Case 2 Problem: Memory care patient’s accidental ingestion of medications
Solution: Telehospitalist performed on-site treatment and monitoring
Nursing staff called telehospitalists after a patient accidentally ingested a large quantity of her roommate’s medications. These were a combination of antipsychotics, mood stabilizers, benzodiazepenes, and antiepileptic drugs, and they interacted with the patient’s own medications.
The telehospitalist—the physician on call working virtually—spoke with poison control and confirmed that the majority of the ingested medications carried risk of cardiac side effects. He instructed the staff to run an electrocardiogram (EKG) and viewed the EKG in real time on his screen. He then evaluated the patient’s cardiac intervals.
Working through staff, the physician administered a significant amount of intravenous fluids, checked labs, and routinely checked the patient’s EKG to ensure there were no adverse side effects. The patient returned to her baseline with no long-term side effects. Without this coverage, the patient would have required hospital admission for observation.
In the 32 cases where hospital admission was avoided, it was estimated the partnership saved the SNF $76,704 in lost revenue*, not including penalties related to the Protecting Access to Medicare Act of 2014 (PAMA), reduced star ratings, and credibility among referring hospitals. Under PAMA, SNFs will be penalized starting October 2018 for 30-day preventable readmissions.

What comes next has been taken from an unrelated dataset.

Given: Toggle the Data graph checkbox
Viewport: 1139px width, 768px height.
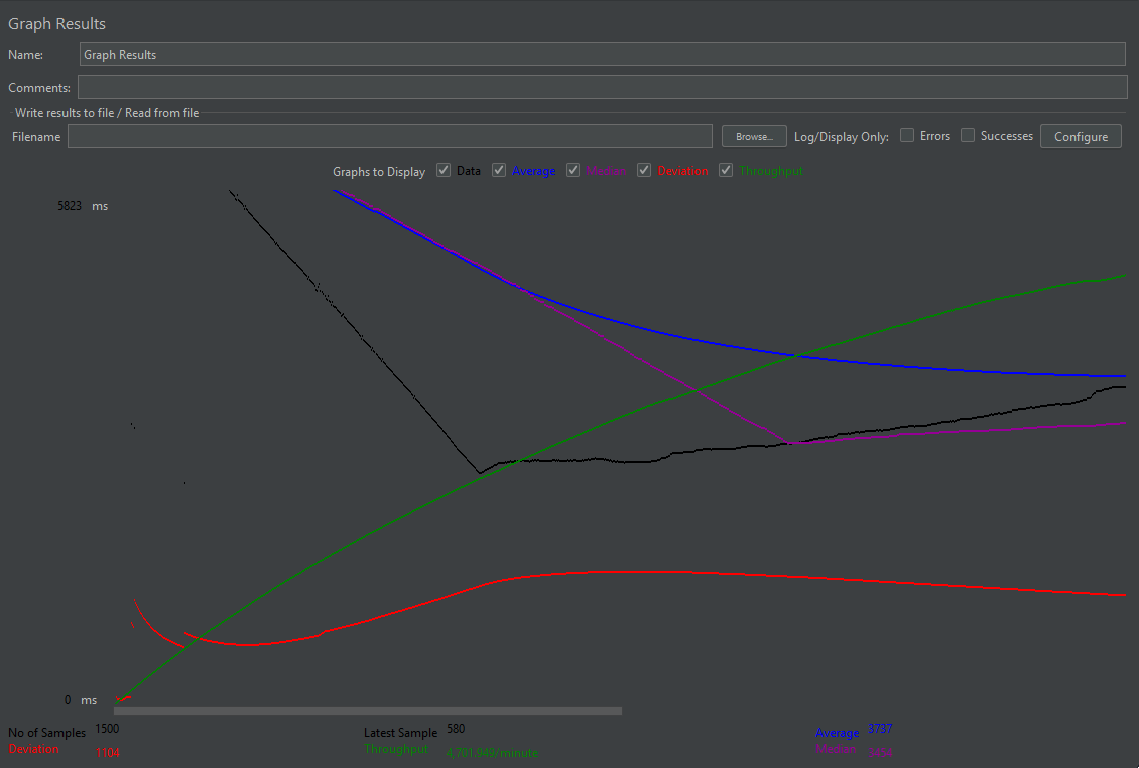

When Admission is Necessary
In order for these partnerships to be effective, both telehospitalists and staff have to feel comfortable implementing an RTA when necessary. In the seven cases in this partnership where hospital admission occurred, the circumstances were as follows:
- Patient septic, required admission to the intensive care unit (ICU).
- Patient had acute neurological symptoms.
- Patient needed emergency endoscopy due to active gastrointestical bleeding.
- Patient had respiratory failure and required ICU admission.
- Patient hypoxic and hypotensive, likely aspiration pneumonia.
- Patient had acute hypoxic respiratory failure, with saturations dropping to the mid 80s despite an non rebreather mask, used for low oxygen saturation.
- Patient had fall with head trauma and lacerations.
In all of these cases, an on-site physician would have been extremely unlikely to avoid an admission, given the facility’s available equipment and the level of care provided. In fact, although telehospitalists provided coverage at this SNF during evenings, nights, and weekends—making the physicians responsible for patient outcomes during more than half of each week—the cases they managed accounted for only 5.9 percent of the 117 hospital inpatient admissions from this SNF during the study period.
Conclusion
If SNFs are to follow the standard quality improvement mandate of providing better care for every patient every day while lowering costs, they must be able to provide the services and expertise needed to manage patients’ changes in acuity without resorting to unnecessary admissions.
In order for treating-in-place to become the standard of care, with reduced risks and improved patient outcomes, SNFs require physician support at all hours. With today’s technology, that support does not have to include in-person staffing. The result is improved patient experiences and outcomes, lowered risks, and lowered costs.
Scott Whitaker is chief marketing and communications officer at TeleHealth Solution. He can be reached at 1-833-633-3497 ext. 2 or Whitaker@TeleHealthSolution.com.
*Method of calculation is average length of stay (5.1 days) multiplied by Medicare reimbursement ($470/day) multiplied by number of admissions avoided.